[START PROVIDED DATA]

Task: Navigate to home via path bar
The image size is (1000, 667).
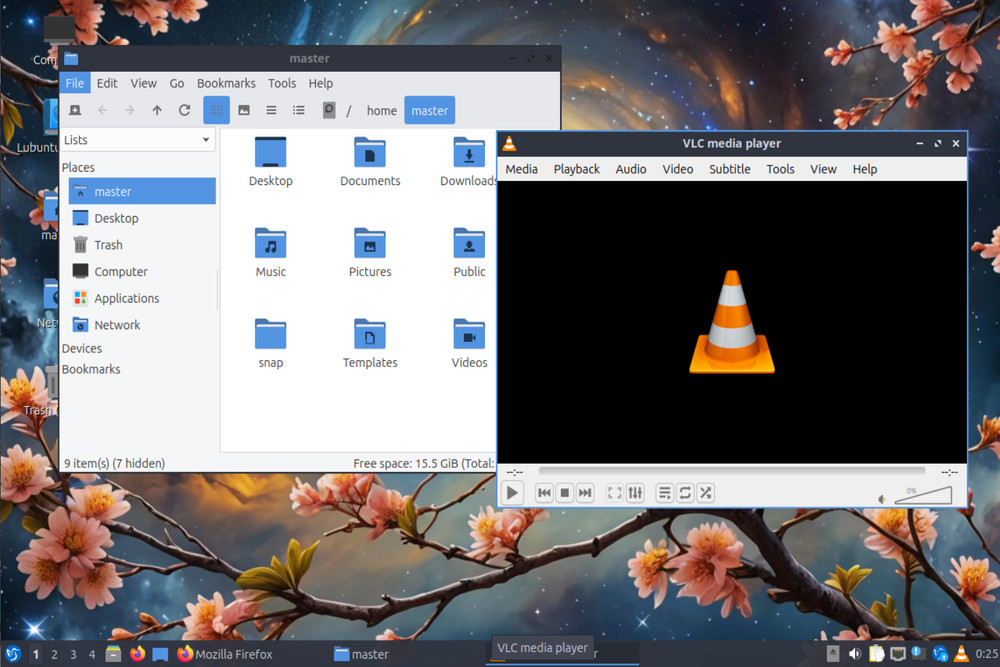Action: tap(381, 110)
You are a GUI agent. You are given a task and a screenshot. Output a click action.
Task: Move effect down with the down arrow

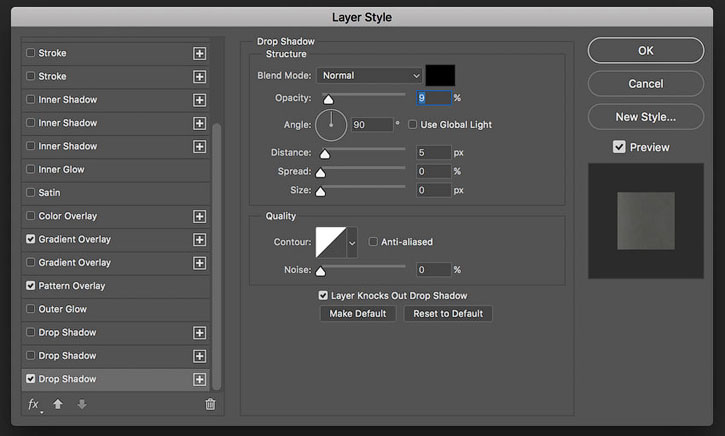82,404
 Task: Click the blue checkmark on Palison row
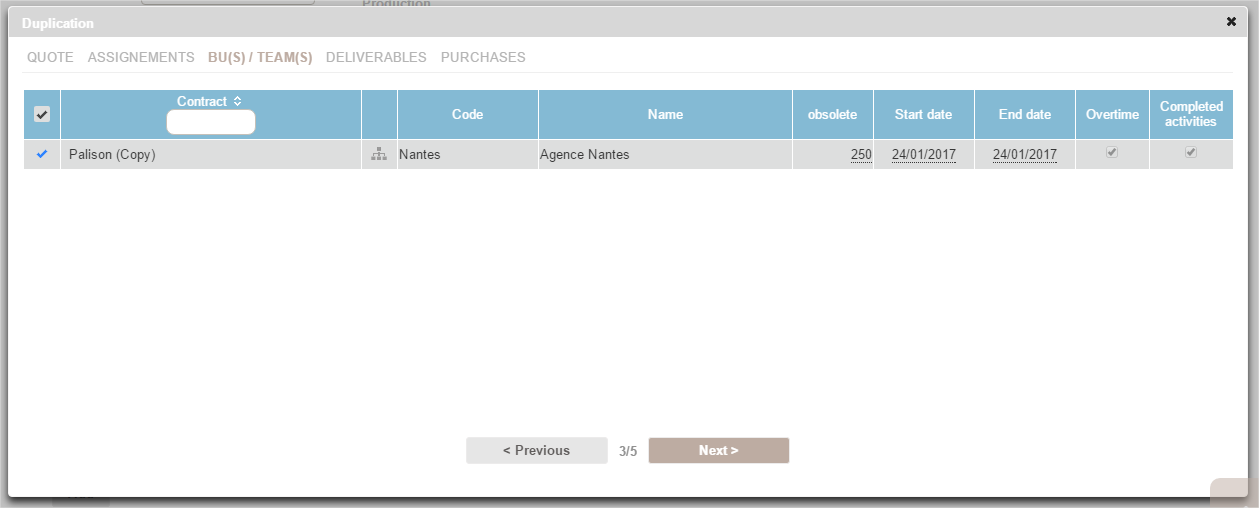(x=42, y=154)
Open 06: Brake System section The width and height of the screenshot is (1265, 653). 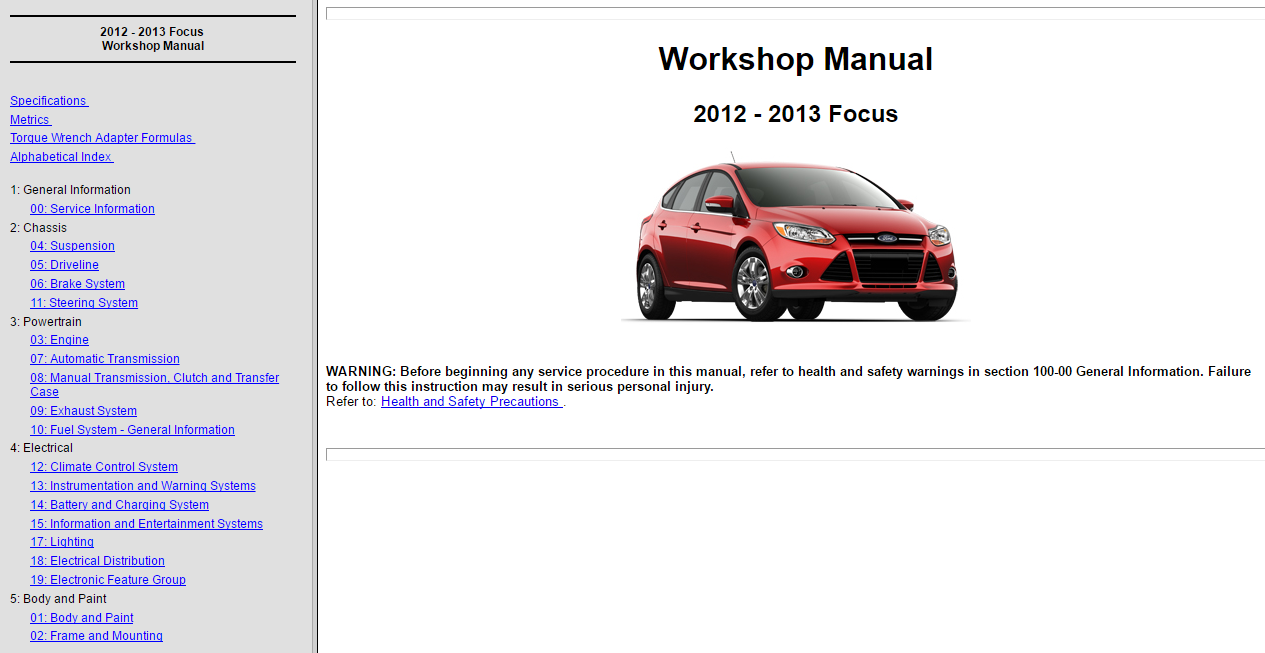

[END PROVIDED DATA]

REQUIREMENT —
Can you rewrite all of the items above with "screenshot" renamed to "screen capture" everywhere and nothing else changed, leaving out the pictures?

WRITTEN ANSWER —
Task: Navigate to home via path bar
The image size is (1000, 667).
Action: tap(381, 110)
You are a GUI agent. You are given a task and a screen capture. Output a click action.
Task: Move effect down with the down arrow

82,404
 Task: Click the blue checkmark on Palison row
(x=42, y=154)
Open 06: Brake System section The width and height of the screen capture is (1265, 653). 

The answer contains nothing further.